### Supplied material
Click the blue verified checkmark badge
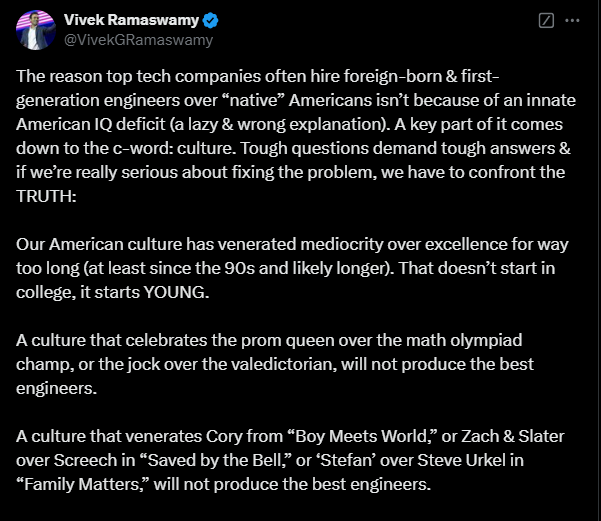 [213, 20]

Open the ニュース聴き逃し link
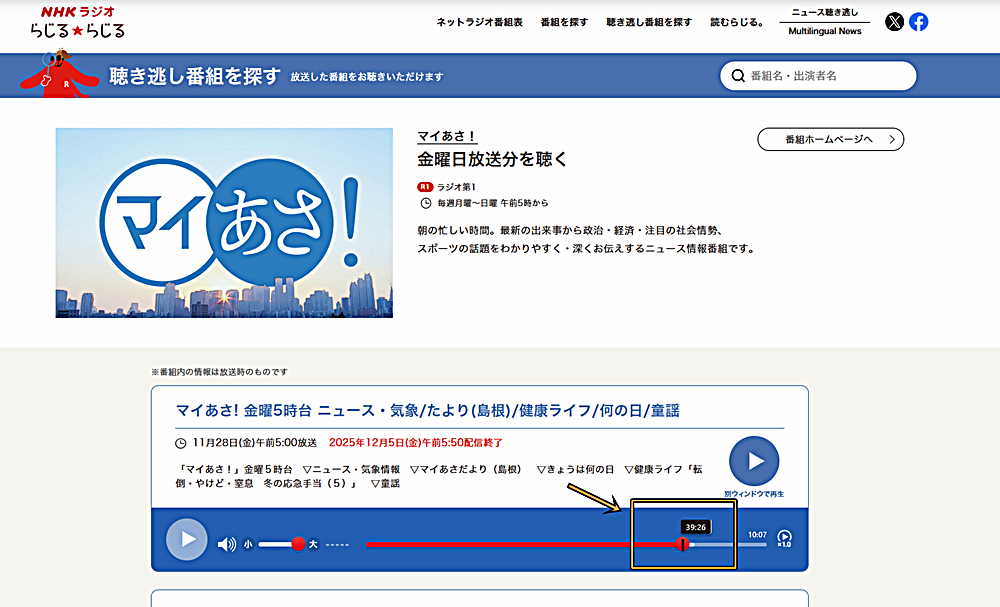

...

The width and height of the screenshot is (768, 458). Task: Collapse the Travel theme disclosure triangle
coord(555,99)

### What you have to do
Above are some entries. Restate word for word the lines from the one holding "Click the blue verified checkmark badge" through the one holding "Open the ニュース聴き逃し link", but not the pictures.

### Response to this task
Click the blue verified checkmark badge
 [213, 20]

Open the ニュース聴き逃し link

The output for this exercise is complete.